Additionally, while African-American students made greater progress than youth of other racial or ethnic groups, African-American students report higher levels of sexual risk behavior than their white or Hispanic peers, with the exception of reporting higher levels of condom use. Of concern, condom use has been declining in this group since 1999. There has been no significant change in sexual risk behaviors among Hispanic students since 1991.
People under the age of 30 represent approximately 4 of every 10 new HIV infections each year. Reducing sexual risk behaviors among America's youth is critical to reducing this toll and achieving the goals of the National HIV/AIDS Strategy, which calls for educating all young people on HIV, as well as intensified prevention efforts for populations at greatest risk, including youth.
"Our challenge is to build on the tremendous strides made by African-American youth, while again jumpstarting the progress among youth overall," said Howell Wechsler, Ed.D., M.P.H., director of CDC's Division of Adolescent and School Health. "We must also confront the persistent lack of progress among Hispanic and white students."

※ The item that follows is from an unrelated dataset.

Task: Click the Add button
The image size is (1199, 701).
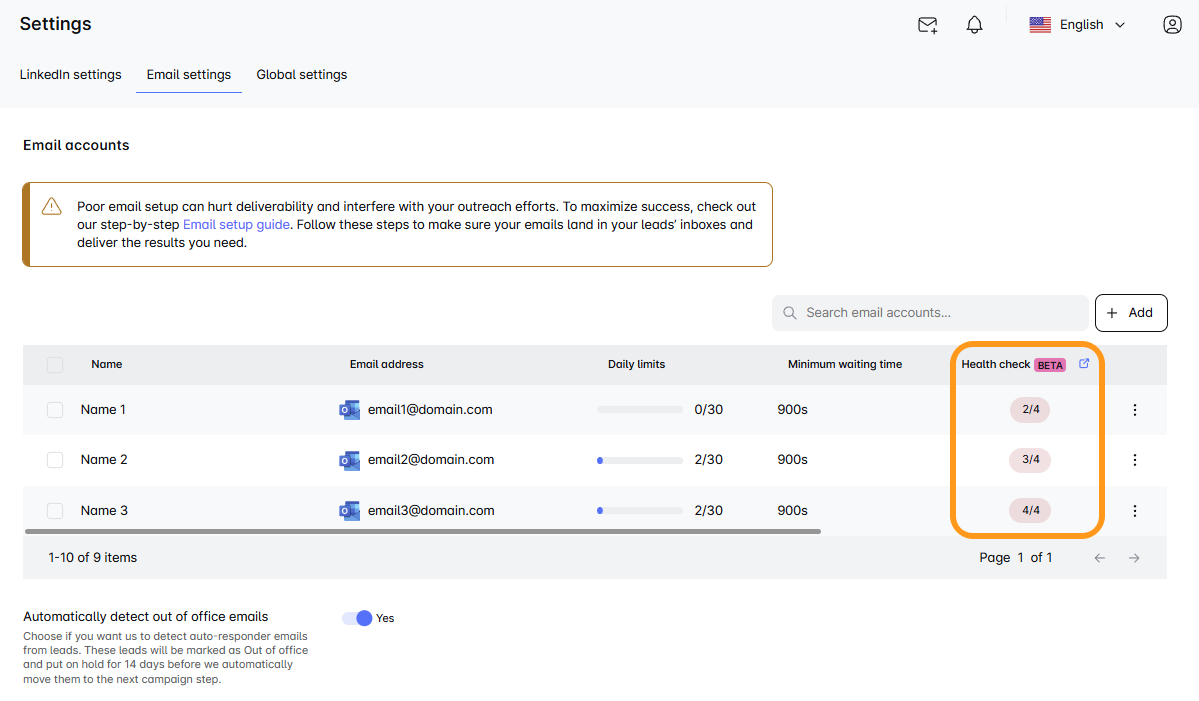Action: coord(1130,313)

YRBS data do not contain information on some of the known social and economic determinants of risk behavior, such as family income and education. So researchers cannot assess the degree to which these factors may account for the higher levels of risk behavior among African-American youth in the study.

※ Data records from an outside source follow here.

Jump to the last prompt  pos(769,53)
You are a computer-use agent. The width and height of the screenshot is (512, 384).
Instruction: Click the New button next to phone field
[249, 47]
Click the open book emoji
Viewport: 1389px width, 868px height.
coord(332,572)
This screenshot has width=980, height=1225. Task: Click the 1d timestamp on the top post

The analysis examines trends in several reported behaviors related to HIV risk by race and ethnicity and found that between 1991 and 2011:
Ever had sex: Overall, the proportion of U.S. high school students who had ever had sex declined from 1991 (54 percent) to 2001 (46 percent), and has stabilized since that time (47 percent in 2011). By race/ethnicity, the proportion significantly declined among African-American students (from 82 to 60 percent); remained stable among Hispanic students (from 53 to 49 percent); and, after an initial decline, has stabilized since 2003 among white students (50 percent in 1991, 42 percent in 2003, 44 percent in 2011)
Current sexual activity: Overall, the proportion of students who had sex within the preceding three months declined from 38 percent in 1991 to 34 percent in 2011. The proportion declined from 59 to 41 percent among African-American students; and remained stable among Hispanic students (37 to 34 percent) and white students (34 to 32 percent).

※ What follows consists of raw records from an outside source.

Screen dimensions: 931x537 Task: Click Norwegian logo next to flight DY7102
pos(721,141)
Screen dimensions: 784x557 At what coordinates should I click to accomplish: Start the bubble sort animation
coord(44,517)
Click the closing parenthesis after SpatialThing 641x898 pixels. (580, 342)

Multiple partners: Overall, the proportion of students who had multiple (four or more) sex partners decreased from 1991 (19 percent) to 2001 (14 percent) and has stabilized since that time (15 percent in 2011). The proportion declined among African-American students (from 43 to 25 percent); remained stable among Hispanic students (17 to 15 percent); and after an initial decline among white students (15 percent in 1991 to 11 percent in 2003), has stabilized since that time (13 percent in 2011).
Condom use: Overall, the proportion of sexually active students who used a condom the last time they had sex increased from 1991 (46 percent) to 2003 (63 percent) and has stabilized since that time (60 percent in 2011). Among African-American youth, condom use increased from 1991 (48 percent) to 1999 (70 percent) but declined since that time (65 percent in 2011). After initial increases, condom use stabilized among Hispanic and white youth (among Hispanic youth, from 37 percent in 1991 to 61 percent in 2007 and 58 percent in 2011; among white youth, from 46 percent in 1991 to 62 percent in 2003 and 60 percent in 2011).